UNITED STATES DISTRICT COURT FOR THE NORTHERN DISTRICT OF GEORGIA ATLANTA DIVISION
May 9, 2016
CRIMINAL ACTION FILE NO. 1:15-CR-94-MHC-RGV (N.D. Ga. May. 9, 2016)

Opinion

CRIMINAL ACTION FILE NO. 1:15-CR-94-MHC-RGV

05-09-2016

UNITED STATES OF AMERICA v. JERMAINE HARDEMAN, Defendant.


ORDER

This action comes before the Court on the Final Report and Recommendation ("R&R") of Magistrate Judge Russell G. Vineyard [Doc. 52] recommending that Defendant's Motion to Suppress Search and Seizure [Doc. 15] and Defendant's Motion to Suppress Statements [Doc. 16] be denied. The Order for Service of the R&R [Doc. 53] provided notice that, in accordance with 28 U.S.C. § 636(b)(1) (2012), the parties were authorized to file objections within fourteen (14) days of the receipt of that Order. Within the required time period, Defendant filed his objections to the R&R [Doc. 57] ("Def.'s Objs.").

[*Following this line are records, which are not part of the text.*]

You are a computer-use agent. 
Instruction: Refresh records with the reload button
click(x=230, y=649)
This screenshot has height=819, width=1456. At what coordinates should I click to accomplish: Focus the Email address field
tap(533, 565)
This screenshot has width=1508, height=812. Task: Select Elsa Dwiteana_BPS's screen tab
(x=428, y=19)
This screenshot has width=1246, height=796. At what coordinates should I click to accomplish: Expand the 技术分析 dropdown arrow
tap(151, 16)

In reviewing a Magistrate Judge's R&R, the district court "shall make a de novo determination of those portions of the report or specified proposed findings or recommendations to which objection is made." 28 U.S.C. § 636(b)(1)(C). "Parties filing objections to a magistrate's report and recommendation must specifically identify those findings objected to. Frivolous, conclusive, or general objections need not be considered by the district court." United States v. Schultz, 565 F.3d 1353, 1361 (11th Cir. 2009) (quoting Marsden v. Moore, 847 F.2d 1536, 1548 (11th Cir. 1988)). If there are no specific objections to factual findings made by the Magistrate Judge, there is no requirement that those findings be reviewed de novo. Garvey v. Vaughn, 993 F.2d 776, 779 n.9 (11th Cir. 1993). Absent objection, the district court judge "may accept, reject, or modify, in whole or in part, the findings or recommendations made by the magistrate [judge]," 28 U.S.C. § 636(b)(1)(C), and may accept the recommendation if it is not clearly erroneous or contrary to the law. FED. R. CRIM. P. 59(a). In accordance with 28 U.S.C. § 636(b)(1) and Rule 59 of the Federal Rules of Criminal Procedure, the Court has conducted a de novo review of those portions of the R&R to which the parties object and has reviewed the remainder of the R&R for plain error. See United States v. Slay, 714 F.2d 1093, 1095 (11th Cir. 1983).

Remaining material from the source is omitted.